Excerpts from a dataset:
###

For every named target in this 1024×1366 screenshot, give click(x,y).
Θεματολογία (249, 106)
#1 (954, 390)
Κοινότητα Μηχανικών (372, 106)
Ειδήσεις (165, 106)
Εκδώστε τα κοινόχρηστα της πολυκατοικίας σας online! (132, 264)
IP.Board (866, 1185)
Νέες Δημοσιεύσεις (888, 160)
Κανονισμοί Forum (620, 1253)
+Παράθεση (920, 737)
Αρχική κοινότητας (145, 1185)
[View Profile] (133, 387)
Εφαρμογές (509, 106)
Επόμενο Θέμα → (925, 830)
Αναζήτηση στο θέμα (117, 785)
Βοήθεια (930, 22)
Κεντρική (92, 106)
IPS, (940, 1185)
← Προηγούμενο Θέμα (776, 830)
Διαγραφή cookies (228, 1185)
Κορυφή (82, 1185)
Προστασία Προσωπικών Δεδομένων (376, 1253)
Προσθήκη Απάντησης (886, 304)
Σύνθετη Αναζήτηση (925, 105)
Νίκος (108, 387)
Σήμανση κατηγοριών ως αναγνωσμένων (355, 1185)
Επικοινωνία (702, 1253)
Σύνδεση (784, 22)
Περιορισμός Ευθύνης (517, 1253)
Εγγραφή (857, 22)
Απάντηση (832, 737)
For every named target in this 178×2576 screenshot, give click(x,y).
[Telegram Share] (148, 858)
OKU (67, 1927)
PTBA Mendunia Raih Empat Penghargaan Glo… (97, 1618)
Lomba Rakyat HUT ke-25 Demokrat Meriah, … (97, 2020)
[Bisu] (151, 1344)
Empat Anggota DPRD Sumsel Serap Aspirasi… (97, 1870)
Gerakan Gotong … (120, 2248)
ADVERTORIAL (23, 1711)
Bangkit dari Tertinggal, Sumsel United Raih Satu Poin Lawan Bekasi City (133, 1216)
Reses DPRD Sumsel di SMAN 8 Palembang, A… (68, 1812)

###

Work required:
A faithful, word-for-word transcription of the data above is required.

Solution to this task:
For every named target in this 1024×1366 screenshot, give click(x,y).
Θεματολογία (249, 106)
#1 (954, 390)
Κοινότητα Μηχανικών (372, 106)
Ειδήσεις (165, 106)
Εκδώστε τα κοινόχρηστα της πολυκατοικίας σας online! (132, 264)
IP.Board (866, 1185)
Νέες Δημοσιεύσεις (888, 160)
Κανονισμοί Forum (620, 1253)
+Παράθεση (920, 737)
Αρχική κοινότητας (145, 1185)
[View Profile] (133, 387)
Εφαρμογές (509, 106)
Επόμενο Θέμα → (925, 830)
Αναζήτηση στο θέμα (117, 785)
Βοήθεια (930, 22)
Κεντρική (92, 106)
IPS, (940, 1185)
← Προηγούμενο Θέμα (776, 830)
Διαγραφή cookies (228, 1185)
Κορυφή (82, 1185)
Προστασία Προσωπικών Δεδομένων (376, 1253)
Προσθήκη Απάντησης (886, 304)
Σύνθετη Αναζήτηση (925, 105)
Νίκος (108, 387)
Σήμανση κατηγοριών ως αναγνωσμένων (355, 1185)
Επικοινωνία (702, 1253)
Σύνδεση (784, 22)
Περιορισμός Ευθύνης (517, 1253)
Εγγραφή (857, 22)
Απάντηση (832, 737)
For every named target in this 178×2576 screenshot, give click(x,y).
[Telegram Share] (148, 858)
OKU (67, 1927)
PTBA Mendunia Raih Empat Penghargaan Glo… (97, 1618)
Lomba Rakyat HUT ke-25 Demokrat Meriah, … (97, 2020)
[Bisu] (151, 1344)
Empat Anggota DPRD Sumsel Serap Aspirasi… (97, 1870)
Gerakan Gotong … (120, 2248)
ADVERTORIAL (23, 1711)
Bangkit dari Tertinggal, Sumsel United Raih Satu Poin Lawan Bekasi City (133, 1216)
Reses DPRD Sumsel di SMAN 8 Palembang, A… (68, 1812)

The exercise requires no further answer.